English Abstract
Abstract:
Despite the significant benefits that the Internet of Healthcare Things (IoHT) offered to the medical sector, there are concerns and risks regarding these systems which can delay their wide deployment as they handle sensitive and often lifecritical medical information. In addition to the IoHT concerns and risks, there are security constraints which include hardware, software, and network constraints that pose a security
challenge to these systems.
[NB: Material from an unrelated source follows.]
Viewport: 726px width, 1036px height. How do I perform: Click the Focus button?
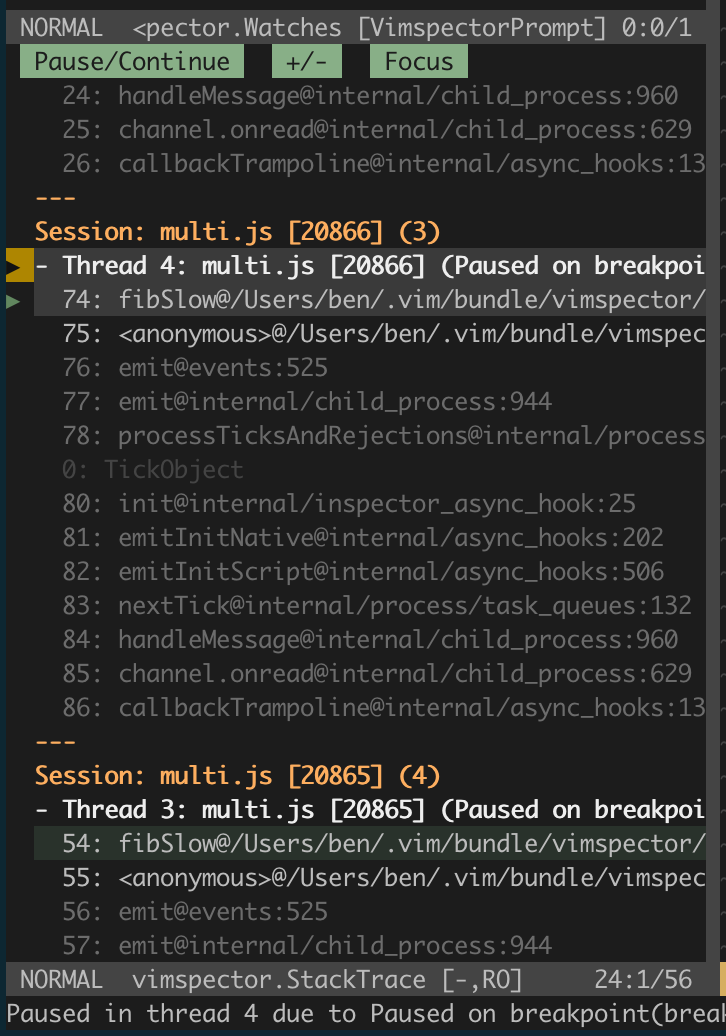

Therefore, security measures need to be deployed that can overcome the concerns, mitigate the risks, and meet the constraints of the IoHT. For these reasons, a subclasses intrusion detection system for the IoHT is proposed in this research work based on a novel variation of the standard one-class support vector machine (OSVM), namely, deep subclass dispersion OSVM (Deep SDOSVM), which considers subclasses in the target class, i.e., normal class, in order to minimize the
data dispersion within and between subclasses, thereby improving the discriminative power and classification performance of the intrusion detection system. A deep clustering model is used for subclasses generation in the proposed Deep SDOSVM approach, namely, the dynamic autoencoder model (DynAE), to overcome the drawbacks of the classical clustering algorithms and further enhance the classification performance of the intrusion detection system. The proposed deep clustering subclasses intrusion detection system was evaluated on the real-world TON_IoT data set and compared to other state-of-the-art one-class classifiers. Experimentation results have shown that the proposed approach
outperformed the other relevant one-class classifiers for network intrusion detection.